Potential Regulatory and Contractual Consequences if McGregor’s ‘retirement’ is not sincere

Update  April 21, 2016 – Today Conor published a statement stating he is not retired and went on record noting this clarity was being made “for USADA and for the UFC and my contract stipulations


In what can only be described as a crazy day in the world of MMA, UFC’s featherweight champion Conor McGregor tweeted that he is retired from the sport.  Shortly after UFC president Dana White made a television appearance noting McGregor was actually pulled from UFC 200, where he was scheduled to compete in a much anticipated rematch with Nate Diaz, for failing to co-operate with his promotional obligations.

Whatever the truth, the one thing that is clear is the main event for UFC 200 which has been heavily promoted is apparently no longer to be.

UFC 200 Promo

If McGregor is genuinely retired, a turn of events many in the MMA media don’t believe, then there are likely no legal consequences that stem from this unexpected but fairly routine announcement in the world of professional sports.  He will move on, the UFC will move on, fans will move on.

If, on the other hand, this is a ploy in a story which has yet to publicly surface, there is a chance McGregor can face disciplinary action from the Nevada State Athletic Commission for failing to appear in this event if he is not truly retired.

Nevada legislation has a rarely utilized provision dealing with fighters who do not attend a bout after signing a bout agreement.  Specifically NAC 467.132 holds that

An unarmed combatant who fails to appear in a contest or exhibition in which he or she signed a bout agreement to appear, without a written excuse determined to be valid by the Commission or a certificate from a physician designated by the Commission in advance in case of physical disability, is subject to disciplinary action

It is not clear if a bout agreement was signed but presumably the UFC would not be promoting the bout without the security of McGregor’s signature.

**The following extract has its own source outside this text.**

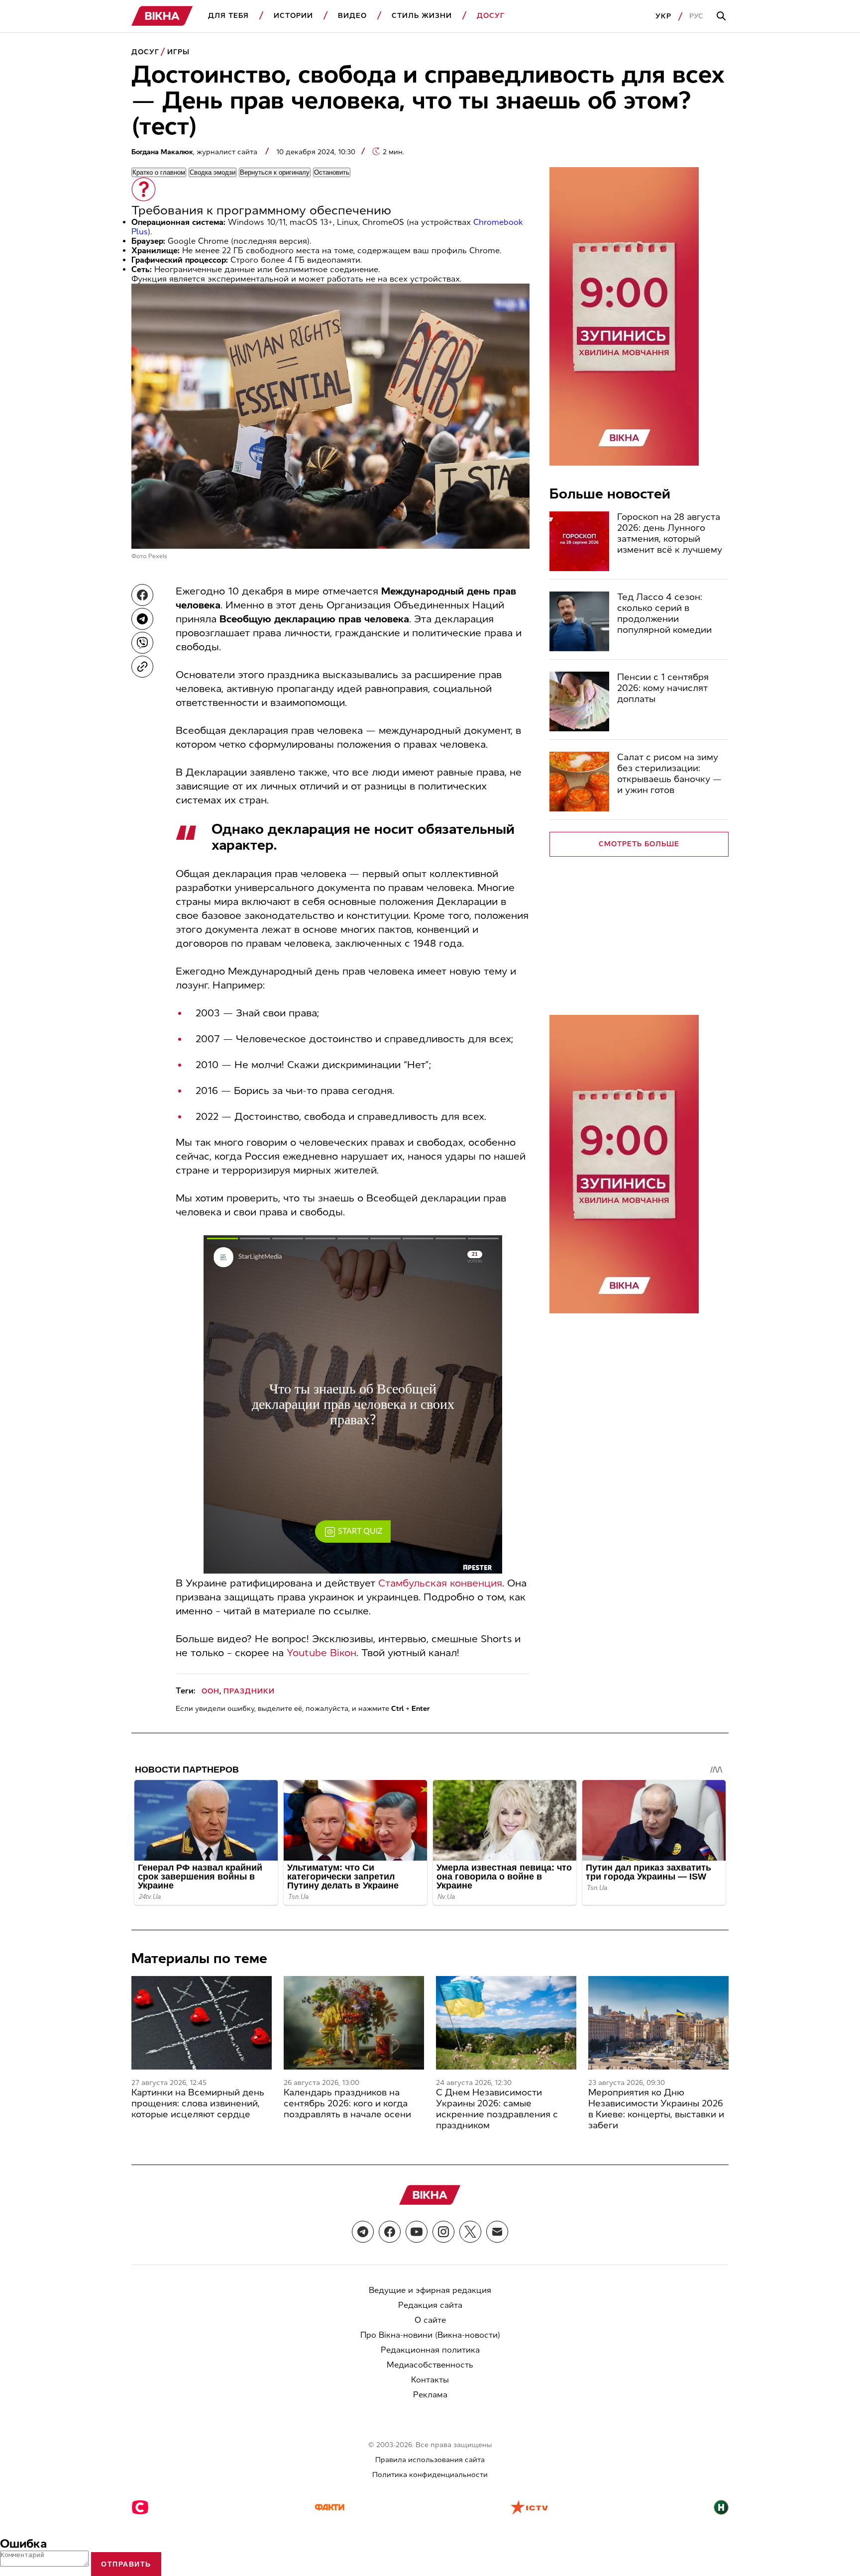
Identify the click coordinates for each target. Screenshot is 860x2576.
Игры (178, 52)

If that is the case the above section can, as it states, trigger “disciplinary action” from the Commission unless McGregor provides the Commission with a written excuse that they must determine to be valid.

Another interesting twist is announced retirement from the UFC now comes with further consequences thanks to the UFC/USADA Anti Doping Policy.  Under the Policy USADA can test athletes for banned performance enhancing drugs until “such time as they give notice to UFC in writing of their retirement from competition“.

If the retirement is not permanent, there are consequences for athletes when they seek to return with Section 5.7.1 of the policy stating that “An Athlete who gives notice of retirement to UFC, or has otherwise ceased to have a contractual relationship with UFC, may not resume competing in UFC bouts until he/she has given UFC written notice of his.her intent to resume competing and has made him/herself available for Testing for a period of four months before returning to competition

The UFC can waive this period in “exceptional circumstances” or where “strict application of the rule would be manifestly unfair” to the athlete but at the very least this provision puts some power in the UFC’s hands if McGregor is playing games.

It is a safe bet that this story between McGregor and the UFC is far from over and new developments will surface in the coming days.  Depending on what comes to light regulatory and other contractual consequences cannot be ruled out in the upcoming twists and turns of this unfolding saga.

3 thoughts on “Potential Regulatory and Contractual Consequences if McGregor’s ‘retirement’ is not sincere

  1. The 4 month testing period doesn’t seem to require a lot to get it waived. When BJ Penn first announced he was making a comeback and joined Jackson/Winkeljohn, they had him scheduled to fight about 2 months later. That later got scrapped due to the allegations against Penn, but at least to start with they weren’t sticking to the 4 months. I wouldn’t be surprised if they waive it again if GSP eventually comes back.

    1. Good points Joe. While the UFC can waive the 4 month period they can also choose not to. If relations are good between them and the returning fighter then I imagine discretion is exercised. If not, it is one more tool of leverage that the promoter has.